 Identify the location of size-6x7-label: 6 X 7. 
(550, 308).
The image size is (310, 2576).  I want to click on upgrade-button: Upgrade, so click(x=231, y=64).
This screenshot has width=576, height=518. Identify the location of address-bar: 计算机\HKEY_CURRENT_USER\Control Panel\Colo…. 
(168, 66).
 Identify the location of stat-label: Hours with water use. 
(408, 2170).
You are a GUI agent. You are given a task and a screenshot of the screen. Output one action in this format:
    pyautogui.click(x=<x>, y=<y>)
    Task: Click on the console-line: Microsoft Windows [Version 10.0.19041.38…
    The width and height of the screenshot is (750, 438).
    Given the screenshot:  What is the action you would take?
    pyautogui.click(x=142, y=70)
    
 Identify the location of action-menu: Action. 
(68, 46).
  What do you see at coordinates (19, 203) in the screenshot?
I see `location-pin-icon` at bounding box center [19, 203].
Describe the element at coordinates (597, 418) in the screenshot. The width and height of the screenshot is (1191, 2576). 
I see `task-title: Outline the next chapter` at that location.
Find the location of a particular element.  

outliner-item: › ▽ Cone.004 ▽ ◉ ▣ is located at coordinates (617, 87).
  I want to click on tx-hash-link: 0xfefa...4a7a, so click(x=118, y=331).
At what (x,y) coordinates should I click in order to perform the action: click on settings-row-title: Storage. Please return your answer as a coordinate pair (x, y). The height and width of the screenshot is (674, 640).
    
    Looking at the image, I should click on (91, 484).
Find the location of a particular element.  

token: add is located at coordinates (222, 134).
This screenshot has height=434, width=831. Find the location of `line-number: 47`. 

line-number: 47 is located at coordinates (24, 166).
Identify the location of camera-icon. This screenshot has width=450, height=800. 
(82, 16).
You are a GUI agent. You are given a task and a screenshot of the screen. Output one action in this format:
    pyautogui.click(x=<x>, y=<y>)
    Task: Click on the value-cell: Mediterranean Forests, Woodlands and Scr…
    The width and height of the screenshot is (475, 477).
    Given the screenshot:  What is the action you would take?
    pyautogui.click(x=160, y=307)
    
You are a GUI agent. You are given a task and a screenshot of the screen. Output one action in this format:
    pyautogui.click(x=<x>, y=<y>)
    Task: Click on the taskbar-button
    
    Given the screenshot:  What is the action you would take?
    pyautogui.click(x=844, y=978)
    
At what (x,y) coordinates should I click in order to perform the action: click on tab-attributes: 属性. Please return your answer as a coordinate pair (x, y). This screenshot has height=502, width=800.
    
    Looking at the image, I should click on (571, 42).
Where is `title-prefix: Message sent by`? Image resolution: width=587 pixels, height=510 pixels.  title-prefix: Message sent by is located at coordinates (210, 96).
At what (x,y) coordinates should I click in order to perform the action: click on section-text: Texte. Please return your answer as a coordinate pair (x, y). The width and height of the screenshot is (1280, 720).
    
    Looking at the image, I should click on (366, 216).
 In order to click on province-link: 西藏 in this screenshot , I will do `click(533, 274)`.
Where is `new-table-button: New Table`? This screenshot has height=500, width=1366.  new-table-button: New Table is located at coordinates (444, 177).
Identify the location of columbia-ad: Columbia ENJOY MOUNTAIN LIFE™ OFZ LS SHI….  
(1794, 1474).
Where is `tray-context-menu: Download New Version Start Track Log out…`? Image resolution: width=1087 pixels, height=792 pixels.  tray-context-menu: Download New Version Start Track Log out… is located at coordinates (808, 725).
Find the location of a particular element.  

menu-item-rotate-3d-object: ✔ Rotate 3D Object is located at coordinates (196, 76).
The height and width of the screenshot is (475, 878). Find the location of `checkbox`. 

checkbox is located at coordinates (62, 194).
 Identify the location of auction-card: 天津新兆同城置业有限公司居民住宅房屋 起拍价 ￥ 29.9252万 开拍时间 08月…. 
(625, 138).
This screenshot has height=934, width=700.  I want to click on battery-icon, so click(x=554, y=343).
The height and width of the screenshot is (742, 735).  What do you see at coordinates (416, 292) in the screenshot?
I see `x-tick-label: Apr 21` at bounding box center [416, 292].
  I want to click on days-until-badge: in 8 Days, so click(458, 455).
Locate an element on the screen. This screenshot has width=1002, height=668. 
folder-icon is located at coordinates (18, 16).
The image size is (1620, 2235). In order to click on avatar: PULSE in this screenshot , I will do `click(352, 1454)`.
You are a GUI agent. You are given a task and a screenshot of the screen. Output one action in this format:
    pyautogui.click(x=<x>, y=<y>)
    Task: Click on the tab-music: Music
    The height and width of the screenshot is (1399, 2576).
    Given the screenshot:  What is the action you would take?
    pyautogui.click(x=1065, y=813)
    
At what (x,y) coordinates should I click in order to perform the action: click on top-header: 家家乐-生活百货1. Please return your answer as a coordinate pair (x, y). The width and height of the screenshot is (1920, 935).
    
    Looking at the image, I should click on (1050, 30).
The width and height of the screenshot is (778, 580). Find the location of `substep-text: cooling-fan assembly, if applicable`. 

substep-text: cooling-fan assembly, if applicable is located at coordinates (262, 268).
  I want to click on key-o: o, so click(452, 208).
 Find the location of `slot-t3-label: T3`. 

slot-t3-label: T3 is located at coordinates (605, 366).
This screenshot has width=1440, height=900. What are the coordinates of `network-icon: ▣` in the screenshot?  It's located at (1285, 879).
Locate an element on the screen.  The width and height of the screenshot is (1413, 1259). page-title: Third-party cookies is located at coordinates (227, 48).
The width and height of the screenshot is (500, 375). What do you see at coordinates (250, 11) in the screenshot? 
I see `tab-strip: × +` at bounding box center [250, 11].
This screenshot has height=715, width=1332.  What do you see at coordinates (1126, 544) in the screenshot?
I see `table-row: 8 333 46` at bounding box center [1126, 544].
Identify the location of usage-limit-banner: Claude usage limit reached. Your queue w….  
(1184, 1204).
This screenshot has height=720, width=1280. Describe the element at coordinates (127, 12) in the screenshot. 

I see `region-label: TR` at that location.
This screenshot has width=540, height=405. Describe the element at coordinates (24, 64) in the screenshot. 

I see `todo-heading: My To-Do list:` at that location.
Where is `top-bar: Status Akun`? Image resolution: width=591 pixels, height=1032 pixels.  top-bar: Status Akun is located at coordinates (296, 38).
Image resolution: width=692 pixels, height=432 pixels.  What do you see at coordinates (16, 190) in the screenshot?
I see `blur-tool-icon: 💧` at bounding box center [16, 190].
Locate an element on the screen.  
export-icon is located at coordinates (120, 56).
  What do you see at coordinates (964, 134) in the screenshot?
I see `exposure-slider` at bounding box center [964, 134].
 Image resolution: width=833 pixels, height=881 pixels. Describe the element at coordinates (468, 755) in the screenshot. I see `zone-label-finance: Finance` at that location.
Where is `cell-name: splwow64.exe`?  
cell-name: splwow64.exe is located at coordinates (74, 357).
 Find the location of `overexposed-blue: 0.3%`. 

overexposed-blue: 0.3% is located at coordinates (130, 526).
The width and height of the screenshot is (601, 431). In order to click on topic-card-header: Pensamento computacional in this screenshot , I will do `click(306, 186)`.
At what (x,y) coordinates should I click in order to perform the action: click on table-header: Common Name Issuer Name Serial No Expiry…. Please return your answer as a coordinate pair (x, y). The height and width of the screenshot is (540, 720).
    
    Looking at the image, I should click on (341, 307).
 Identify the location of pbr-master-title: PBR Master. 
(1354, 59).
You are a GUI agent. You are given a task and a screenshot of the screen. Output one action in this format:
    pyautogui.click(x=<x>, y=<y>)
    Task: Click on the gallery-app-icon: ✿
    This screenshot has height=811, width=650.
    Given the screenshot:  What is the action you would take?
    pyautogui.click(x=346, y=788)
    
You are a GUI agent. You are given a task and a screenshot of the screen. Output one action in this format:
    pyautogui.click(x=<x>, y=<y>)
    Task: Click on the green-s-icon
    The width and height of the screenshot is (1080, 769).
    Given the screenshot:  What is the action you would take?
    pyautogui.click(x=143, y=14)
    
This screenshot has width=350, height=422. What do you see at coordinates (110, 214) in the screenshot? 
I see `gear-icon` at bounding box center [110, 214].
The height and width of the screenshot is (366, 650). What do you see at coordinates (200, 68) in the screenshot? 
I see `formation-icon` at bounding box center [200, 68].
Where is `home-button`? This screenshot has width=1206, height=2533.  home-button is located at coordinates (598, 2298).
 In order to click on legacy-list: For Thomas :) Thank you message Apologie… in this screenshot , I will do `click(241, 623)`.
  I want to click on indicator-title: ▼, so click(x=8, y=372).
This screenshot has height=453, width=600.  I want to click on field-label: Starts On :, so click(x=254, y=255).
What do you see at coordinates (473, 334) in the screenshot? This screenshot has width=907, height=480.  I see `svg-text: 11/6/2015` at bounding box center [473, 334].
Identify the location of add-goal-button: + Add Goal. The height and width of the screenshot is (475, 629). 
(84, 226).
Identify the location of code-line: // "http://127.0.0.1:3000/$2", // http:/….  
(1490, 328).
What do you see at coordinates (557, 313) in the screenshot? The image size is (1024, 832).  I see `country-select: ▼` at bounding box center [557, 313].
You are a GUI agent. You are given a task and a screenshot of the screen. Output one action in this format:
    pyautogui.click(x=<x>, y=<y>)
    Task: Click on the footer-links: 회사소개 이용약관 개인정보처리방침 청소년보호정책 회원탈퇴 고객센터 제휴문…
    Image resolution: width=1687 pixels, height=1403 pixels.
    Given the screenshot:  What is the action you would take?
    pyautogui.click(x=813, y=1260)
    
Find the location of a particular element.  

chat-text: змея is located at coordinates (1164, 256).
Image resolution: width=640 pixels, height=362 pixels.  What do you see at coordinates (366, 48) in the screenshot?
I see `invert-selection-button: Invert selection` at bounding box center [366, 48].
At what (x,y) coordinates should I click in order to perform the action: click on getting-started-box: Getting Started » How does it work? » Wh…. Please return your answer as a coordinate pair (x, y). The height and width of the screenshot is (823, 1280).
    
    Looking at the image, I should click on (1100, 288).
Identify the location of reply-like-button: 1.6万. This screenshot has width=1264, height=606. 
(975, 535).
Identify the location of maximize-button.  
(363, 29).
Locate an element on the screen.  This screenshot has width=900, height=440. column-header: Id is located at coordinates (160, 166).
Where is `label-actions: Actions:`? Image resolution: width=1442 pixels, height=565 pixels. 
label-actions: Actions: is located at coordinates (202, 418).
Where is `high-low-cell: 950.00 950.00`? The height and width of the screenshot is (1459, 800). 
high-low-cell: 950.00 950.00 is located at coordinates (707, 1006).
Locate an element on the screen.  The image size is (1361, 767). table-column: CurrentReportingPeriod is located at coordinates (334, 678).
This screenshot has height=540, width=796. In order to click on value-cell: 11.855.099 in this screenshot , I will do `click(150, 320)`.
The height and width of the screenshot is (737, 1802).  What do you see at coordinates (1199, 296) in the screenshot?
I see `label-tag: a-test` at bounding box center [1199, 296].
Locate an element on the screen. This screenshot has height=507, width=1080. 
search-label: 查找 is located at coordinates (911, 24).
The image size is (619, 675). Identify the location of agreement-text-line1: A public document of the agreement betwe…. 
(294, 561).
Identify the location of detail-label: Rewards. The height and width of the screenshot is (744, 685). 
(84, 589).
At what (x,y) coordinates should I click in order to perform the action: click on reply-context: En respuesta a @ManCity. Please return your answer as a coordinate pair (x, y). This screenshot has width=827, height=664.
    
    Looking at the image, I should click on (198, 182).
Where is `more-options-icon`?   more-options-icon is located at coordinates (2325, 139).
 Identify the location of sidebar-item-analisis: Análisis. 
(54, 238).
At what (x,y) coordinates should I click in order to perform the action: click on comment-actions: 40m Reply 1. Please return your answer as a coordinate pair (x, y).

____________

任务:
请原样照抄上方从含有“is (540, 720).”的那一行到含有“center [200, 68].”的那一行，首尾两行都包括在内。

练习答案:
At what (x,y) coordinates should I click in order to perform the action: click on table-header: Common Name Issuer Name Serial No Expiry…. Please return your answer as a coordinate pair (x, y). The height and width of the screenshot is (540, 720).
    
    Looking at the image, I should click on (341, 307).
 Identify the location of pbr-master-title: PBR Master. 
(1354, 59).
You are a GUI agent. You are given a task and a screenshot of the screen. Output one action in this format:
    pyautogui.click(x=<x>, y=<y>)
    Task: Click on the gallery-app-icon: ✿
    This screenshot has height=811, width=650.
    Given the screenshot:  What is the action you would take?
    pyautogui.click(x=346, y=788)
    
You are a GUI agent. You are given a task and a screenshot of the screen. Output one action in this format:
    pyautogui.click(x=<x>, y=<y>)
    Task: Click on the green-s-icon
    The width and height of the screenshot is (1080, 769).
    Given the screenshot:  What is the action you would take?
    pyautogui.click(x=143, y=14)
    
This screenshot has width=350, height=422. What do you see at coordinates (110, 214) in the screenshot? 
I see `gear-icon` at bounding box center [110, 214].
The height and width of the screenshot is (366, 650). What do you see at coordinates (200, 68) in the screenshot? 
I see `formation-icon` at bounding box center [200, 68].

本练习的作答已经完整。